Insurers Raise Rates Amid Ad Spend Boom
June 19--Insurance companies are pushing it real good -- right to the top of the 10 biggest U.S. industries when it comes to growth in advertising spending.
Geico's "Push It" ad from Salt-n-Pepa, for example, aired at a Super Bowl this year where commercials cost an average of $4.5 million for 30 seconds. That's a record-breaking $150,000 per second.
Here is the part maybe you did not catch: Geico and Allstate say they may need to raise rates to keep up with expenses.
It highlights what some see as the irony of a multibillion-dollar arms race costing more than the gross domestic product of 46 nations -- all to tell drivers how much they can save.
"It drives rates up since every penny of the ads is built into the rates," said Bob Hunter, director of insurance for the Consumer Federation of America. "Also, lobbying expenses and other such anti-consumer expenses are in the rates in all states except California."
One Esurance ad even gently mocks its own industry: "If you had a dollar for every dollar car insurers say they'll save you by switching, you'd have, like, a ton of dollars."
Hold on a minute, industry officials say.
Advertising promotes competition and helps consumers learn about choices.

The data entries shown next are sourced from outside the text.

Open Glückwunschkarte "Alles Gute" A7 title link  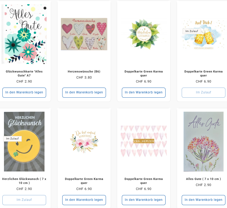[24, 74]
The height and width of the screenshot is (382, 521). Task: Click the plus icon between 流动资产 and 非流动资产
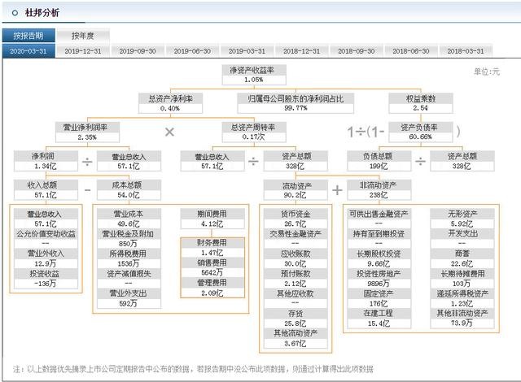click(x=337, y=190)
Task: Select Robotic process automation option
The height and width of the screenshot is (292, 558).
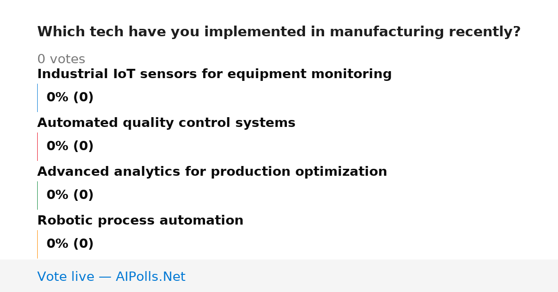Action: (140, 221)
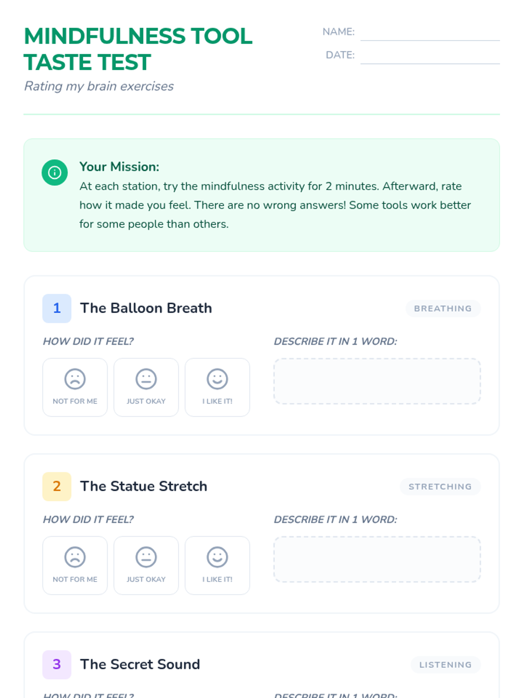Click the purple number 3 station badge

[57, 664]
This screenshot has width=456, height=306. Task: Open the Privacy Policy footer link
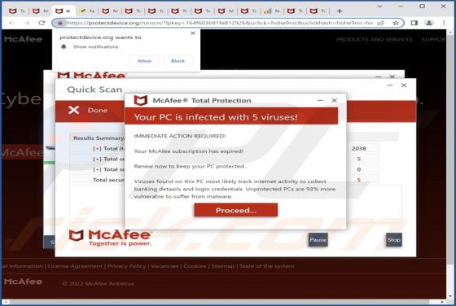pos(126,266)
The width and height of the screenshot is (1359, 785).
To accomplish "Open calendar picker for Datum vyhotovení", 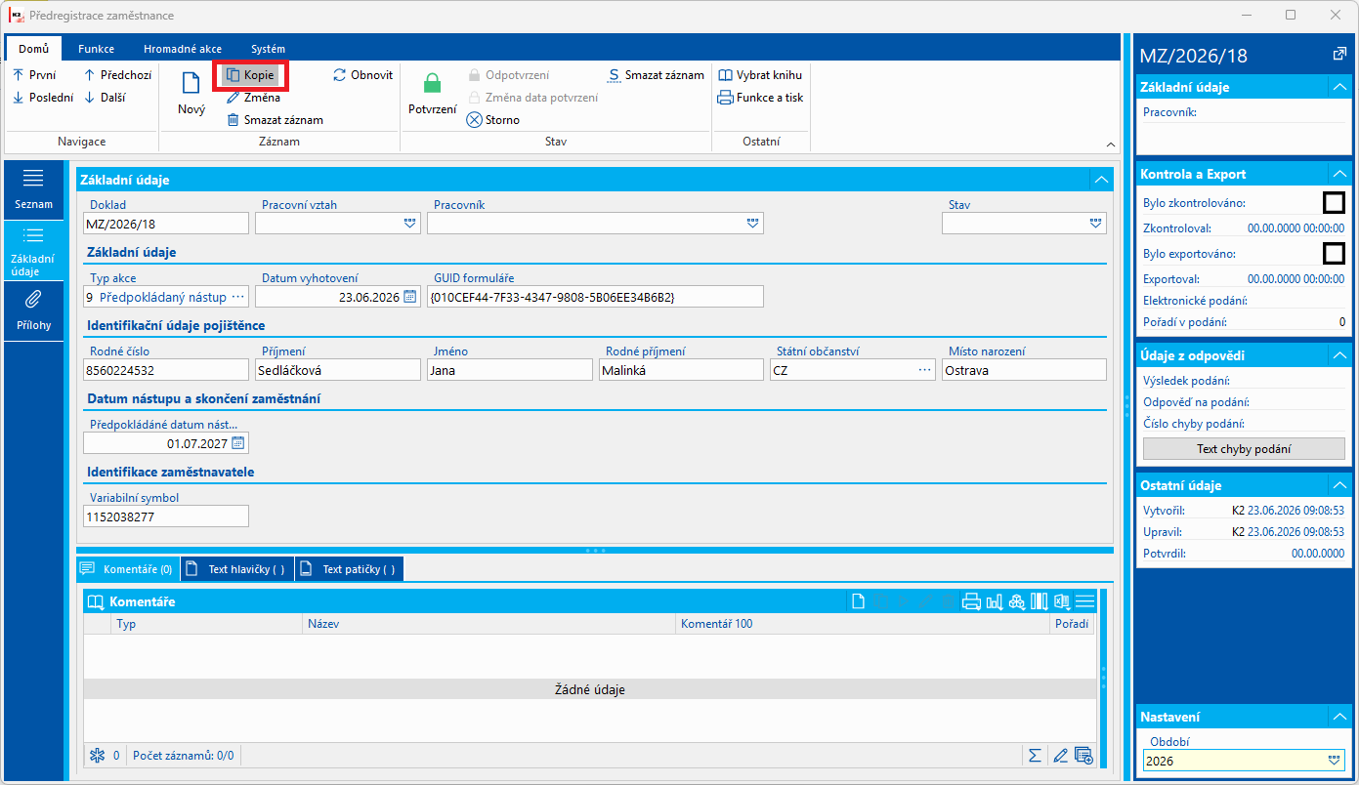I will 410,297.
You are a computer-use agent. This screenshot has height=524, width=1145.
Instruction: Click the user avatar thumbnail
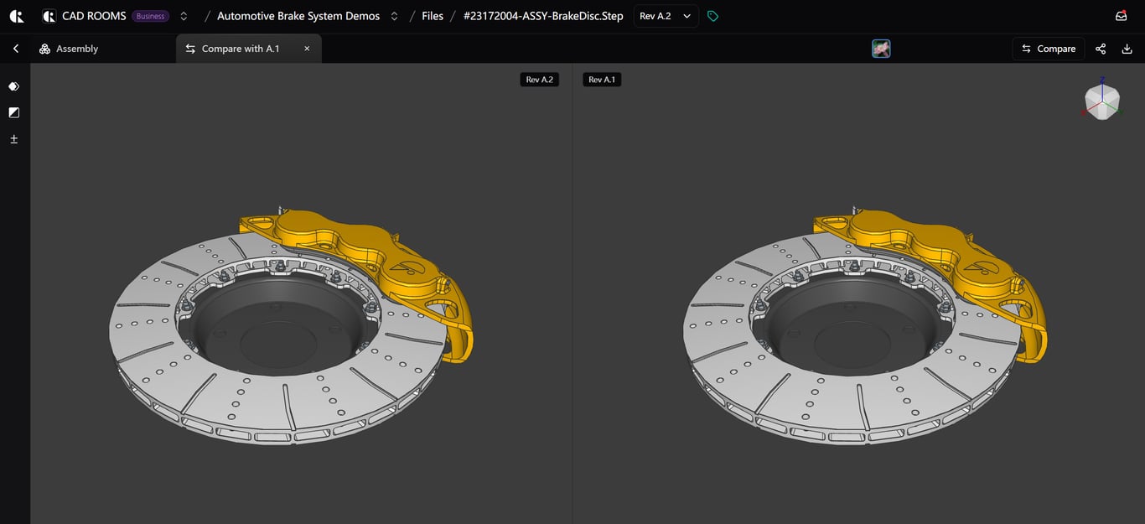tap(881, 49)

Ad spending represents a "tiny slice" of the financial picture compared to accident claims and other factors that matter most for rates, said Robert Hartwig, president of the industry-funded Insurance Information Institute.
" Bob Hunter's model is that insurance should be offered by a single federal insurer prohibited from spending anything on advertising," Hartwig said.
Still, there's something extraordinary about the mighty flow of entertaining commercials from Flo at Progressive, Mayhem dude from Allstate, Geico's talking gecko and more.
Insurance leads the nation's top 10 industries in spending growth for advertising, and it's not even close. While big automakers, retailers, food and candy manufacturers and many others are cutting back, insurance leads the pack with 7.8 percent annual growth last year to nearly $6 billion, Kantar Media calculates.
OK, but consumers win when companies compete, and advertising helps them compete, right? Yes, but there's a little more going on with insurance than idle curiosity about how much a GM or McDonald's plows into commercials designed to help them corral customers in a free market.
The government requires drivers to buy car insurance if they want to drive. That is a big reason why rates are regulated.
"Well, people have to eat, too," Hartwig said. "Grocery stores and restaurants advertise."
True. But the insurance ad boom raises a question: Can the industry keep up a spending race to deliver the message of greater savings for consumers without eventually eating into the savings?
There may be limits. In May, Allstate Corp. joined Geico to signal a need to collect more money from customers after profitability declined.
"We didn't make as much money in auto insurance this quarter, in part because of weather, in part because we have to adjust prices, reflecting economic activity," said Allstate Chief Executive Officer Tom Wilson, as reported by Bloomberg.
"We experienced increases in claims frequencies and severities in several of our major coverages," a Geico filing cited by Bloomberg said. "As a result, we are implementing premium rate increases as needed."
Spokesmen for both companies did not respond to requests for comment for this story. General rate signals don't offer specifics for, say, Florida drivers. Regulators in each state review rate requests to determine what consumers pay.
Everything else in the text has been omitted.